English: Lissadell and the "dead cat case": the history of a troubled estate. Built of the local grey limestone in 1833 by Francis Goodwin for the Gore-Booth family, this huge sorrowful-looking mansion (pictured empty in 2001) has been a hostage to its famous past. Standing in a favoured position in an estate of 400 acre (originally 4000 acres), the mansion overlooks Drumcliff Bay to the south. And to the east are the Dartry mountains with the iconic shape of Ben Bulben, made familiar by the poetry of WB Yeats 1865-1939
http://www.lissadellhouse.com/wbyeats.html . For all this had become "Yeats country" and in the process Lissadell (where the poet had stayed in 1893/4) and the Gore-Booths themselves became part of Irish folklore. In particular the two rebellious daughters of the house, Eva and Constance were immortalised by Yates: Eva, the poet and suffragist, and Constance, the artist and republican firebrand. Constance became part of the 1916 Easter Rising and was the first woman to be elected to Dáil Eireann. She was also elected to be an MP in London but did not take her seat
http://www.lissadellhouse.com/countess.html
"The light of evening, Lissadell
Great windows open to the south
Two girls in silk kimonos, both
Beautiful, one a gazelle"
But from the 1950s, things changed: the Gore-Booth finances slumped, but they persisted in remaining at Lissadell in near poverty while the almost empty house fell into disrepair and the once productive estate, reduced to the present 400 acres, devolved into dispute and debt recorded at http://www.lissadellhouse.com/gabrielle.html . There was some desultory interest from the Irish government in buying the run-down estate for the nation, but in 2003 the Walsh family from Co. Kildare, Edward, Constance and their seven children, bought it. Since then they have restored the whole property without public funding, opened it to the public and in 2008 welcomed 44,000 visitors to the house and gardens http://www.lissadellhouse.com/ .

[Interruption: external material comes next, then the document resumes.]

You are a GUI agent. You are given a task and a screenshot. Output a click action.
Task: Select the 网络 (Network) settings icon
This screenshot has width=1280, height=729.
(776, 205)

Sadly, this is not the happy Irish ending it seems. In December 2008, Sligo County Council, by recourse to old documents (found, it is said, only after the removal from their store by "health and safety" of a long-dead cat) claimed that some of the routes through the Lissadell estate were public rights of way. As this will make the estate insecure and inoperable as a family business open to the public, the Walshes temporarily closed the grounds and to this day (Feb 2010) the lawyers continue to haggle over the case. Meanwhile Sligo and North-West Ireland tourism slumps for the lack of this jewel of a destination.